With in vivo testing, activation of CAR by a chemical substance is most readily detected by indirect methods, considering the complex set of processes that are involved. Typically, expression of a small subset of genes in a tissue of interest (e.g. liver) that are known to be regulated by CAR can be measured via RT-PCR methods (reverse transcripase - polymerase chain reaction), or for the whole animal transcriptome by microarrays or RNAseq methodologies (Currie et al., 2013; Peffer et al., 2017; Peffer et al., 2018). In these experiments, treatment of animals for 7 or 14 days and comparison of the response in control vs. treated tissue is assessed; CAR-responsive genes in mice might include Cyp2b10, Gadd45b, Ki67, Cyp2c55 and Gstm3 (Tojima et al., 2011; Oshida et al., 2015a; Peffer et al., 2017), but an appropriate set of genes for the species and strain being tested will need to be devised based on the literature.
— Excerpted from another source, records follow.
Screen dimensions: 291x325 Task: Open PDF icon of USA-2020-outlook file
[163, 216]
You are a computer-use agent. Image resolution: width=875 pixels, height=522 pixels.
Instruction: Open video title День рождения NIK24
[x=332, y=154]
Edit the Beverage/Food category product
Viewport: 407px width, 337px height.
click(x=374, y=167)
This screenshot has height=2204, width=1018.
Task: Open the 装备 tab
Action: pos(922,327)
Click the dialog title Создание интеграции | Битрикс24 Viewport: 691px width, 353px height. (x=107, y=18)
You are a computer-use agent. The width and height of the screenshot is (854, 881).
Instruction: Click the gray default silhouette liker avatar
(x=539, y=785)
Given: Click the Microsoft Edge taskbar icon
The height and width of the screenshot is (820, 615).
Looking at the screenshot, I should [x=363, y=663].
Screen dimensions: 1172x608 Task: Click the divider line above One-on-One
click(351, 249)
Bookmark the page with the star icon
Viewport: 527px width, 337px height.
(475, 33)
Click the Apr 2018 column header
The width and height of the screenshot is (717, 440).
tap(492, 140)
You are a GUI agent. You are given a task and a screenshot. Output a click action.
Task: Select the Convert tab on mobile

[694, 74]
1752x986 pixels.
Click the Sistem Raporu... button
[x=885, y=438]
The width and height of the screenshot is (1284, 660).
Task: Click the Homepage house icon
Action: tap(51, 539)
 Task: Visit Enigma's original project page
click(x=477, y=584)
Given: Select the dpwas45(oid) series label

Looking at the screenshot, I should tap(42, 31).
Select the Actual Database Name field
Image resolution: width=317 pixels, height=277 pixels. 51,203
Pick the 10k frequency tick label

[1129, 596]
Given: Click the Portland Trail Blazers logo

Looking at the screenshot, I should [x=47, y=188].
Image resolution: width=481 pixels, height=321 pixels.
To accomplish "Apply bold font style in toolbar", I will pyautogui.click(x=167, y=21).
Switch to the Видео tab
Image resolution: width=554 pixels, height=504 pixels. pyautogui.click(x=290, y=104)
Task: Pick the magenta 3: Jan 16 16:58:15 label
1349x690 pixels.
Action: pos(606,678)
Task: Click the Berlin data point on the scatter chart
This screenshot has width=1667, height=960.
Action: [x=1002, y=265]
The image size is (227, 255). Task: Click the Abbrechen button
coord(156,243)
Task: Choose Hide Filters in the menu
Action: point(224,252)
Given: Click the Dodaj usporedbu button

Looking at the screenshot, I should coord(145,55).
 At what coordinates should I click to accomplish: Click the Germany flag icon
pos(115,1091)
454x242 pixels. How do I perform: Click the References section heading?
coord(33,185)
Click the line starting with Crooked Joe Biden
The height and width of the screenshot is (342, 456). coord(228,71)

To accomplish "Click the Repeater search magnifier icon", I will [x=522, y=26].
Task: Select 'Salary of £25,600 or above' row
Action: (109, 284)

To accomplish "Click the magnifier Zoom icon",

Oshida et al., 2015a have developed a CAR signature in mice that represents the combined change in an 83-gene signature derived from multiple CAR activating compounds given to groups of mice for 30 days. A compound's response compared to the CAR signature can be compared for both the direction and magnitude of all 83 genes, and a statistically significant threshold derived via Correlation Engine (Illumina). When a known CAR activator (cyproconazole; Peffer et al., 2007; Tamura et al., 2013) that was not part of the training set was tested and evaluated, it also gave a clear statistically significant confirmation as a CAR activator (Peffer et al., 2018).
A more generic in vivo approach that may be applicable in a wider array of species, is to look for increases in enzyme activity or protein levels for CAR-responsIive enzymes, such as CYP2B or CYP3A induction (Burke et al., 1985; Burke et al., 1994; Sun et al., 2006). While this approach gives some evidence that the chemical tested is a CAR activator, it must be recognized that other nuclear receptors can also induced the same enzymes to varying extents, so evidence by these methods is suggestive but not definitive by itself. More definitive evidence that a substance is a CAR activator, can be attained in vivo by experiments in CAR null mice or rats, which lack the gene for the CAR molecule. Absence of responses in CAR null mice or rats for the gene expression, CYP2B enzyme induction, liver hepatocellular hypertrophy and increases in liver weight, and presence of these responses in treated wild-type animals, is a convincing proof that these effects were mediated by activation of CAR in the wild-type animals.